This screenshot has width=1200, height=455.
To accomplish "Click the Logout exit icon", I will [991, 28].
━━━━━━
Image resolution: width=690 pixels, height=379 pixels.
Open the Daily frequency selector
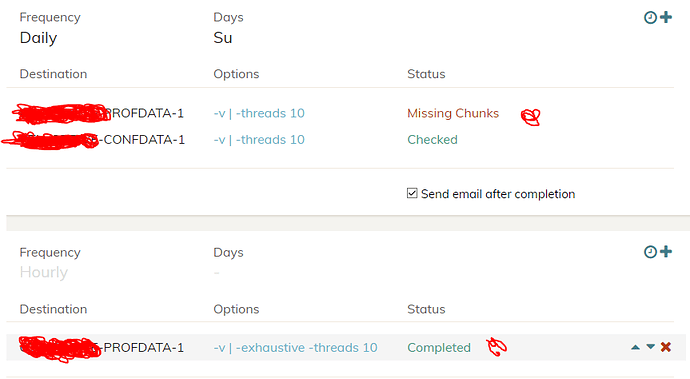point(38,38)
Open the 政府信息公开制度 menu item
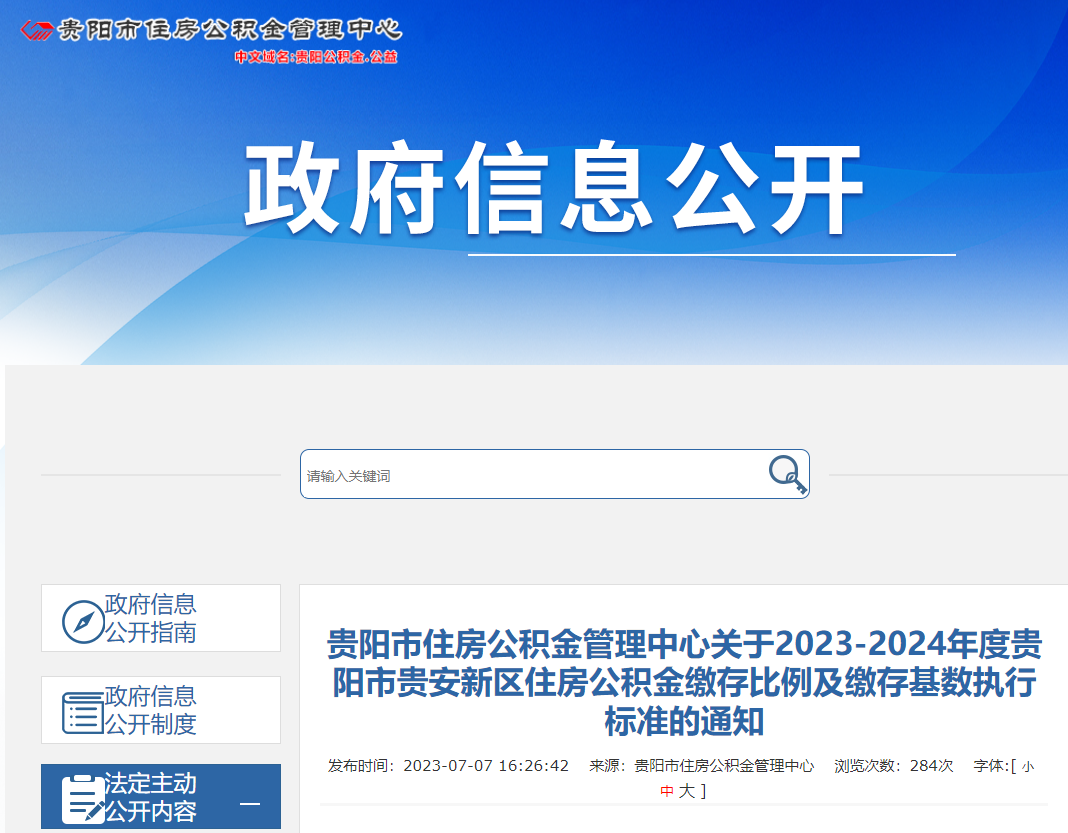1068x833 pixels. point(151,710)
━━━━━━
- [Activity]:
Return a copy of each line of the material that holds the word "height".

- [Task output]:
This screenshot has width=1200, height=455.
Image resolution: width=690 pixels, height=379 pixels.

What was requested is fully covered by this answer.